## [What you need to do]
The lines to be copied run from the one containing "Instruction: Pin the" to the end of the material below; reproduce them exactly, including both ends, and nothing more.

## [Data to process]
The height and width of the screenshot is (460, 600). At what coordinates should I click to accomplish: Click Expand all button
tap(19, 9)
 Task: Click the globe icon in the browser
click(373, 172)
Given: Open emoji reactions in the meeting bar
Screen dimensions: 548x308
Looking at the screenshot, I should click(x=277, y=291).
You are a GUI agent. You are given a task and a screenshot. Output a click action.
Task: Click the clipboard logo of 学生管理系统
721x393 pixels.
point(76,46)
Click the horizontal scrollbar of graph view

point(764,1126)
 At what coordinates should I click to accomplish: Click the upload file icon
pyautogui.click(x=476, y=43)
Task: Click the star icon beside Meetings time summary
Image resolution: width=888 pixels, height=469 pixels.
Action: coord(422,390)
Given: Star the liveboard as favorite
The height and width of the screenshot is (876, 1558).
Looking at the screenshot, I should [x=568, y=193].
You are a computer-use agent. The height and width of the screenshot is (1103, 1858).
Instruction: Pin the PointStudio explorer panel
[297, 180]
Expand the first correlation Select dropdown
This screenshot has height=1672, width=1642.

## [Expected answer]
Instruction: Pin the PointStudio explorer panel
[297, 180]
Expand the first correlation Select dropdown
This screenshot has height=1672, width=1642.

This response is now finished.